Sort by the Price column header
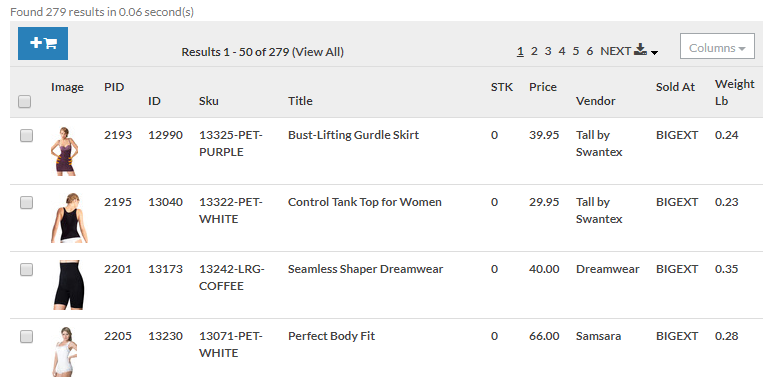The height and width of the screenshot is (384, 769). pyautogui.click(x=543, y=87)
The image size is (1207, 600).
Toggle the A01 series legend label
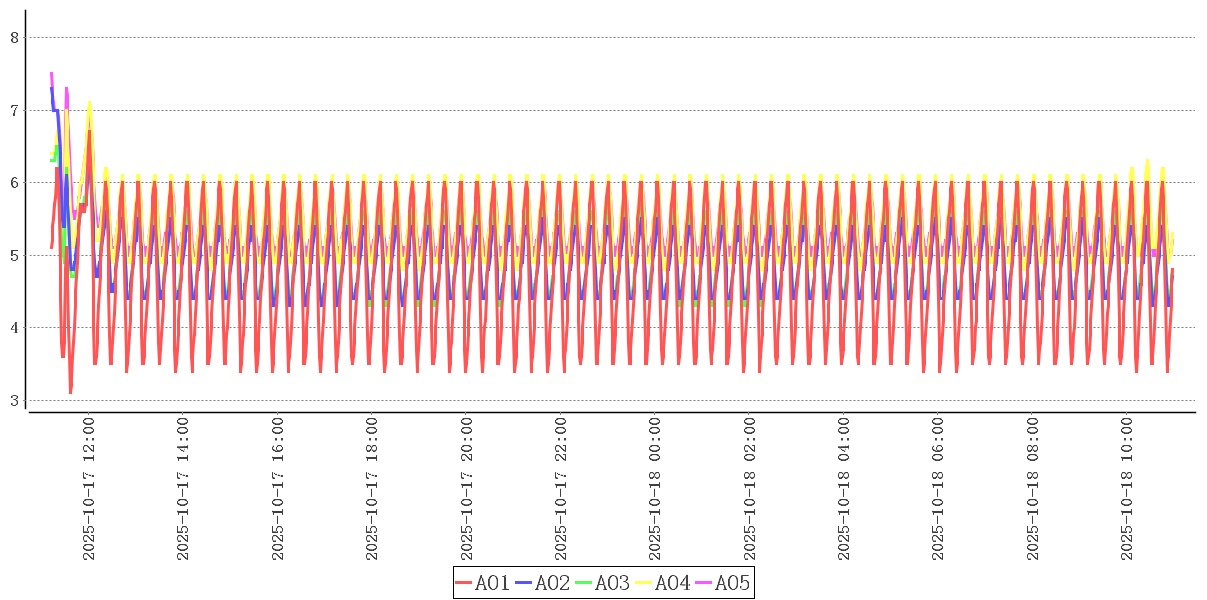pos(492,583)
________________
> [THE TASK] Transcribe exactly the line that contains "The image size is (1207, 600)." and each line after it through the end of the listing. Leave out the pictures.

> [RESPONSE BOX]
The image size is (1207, 600).
Toggle the A01 series legend label
pos(492,583)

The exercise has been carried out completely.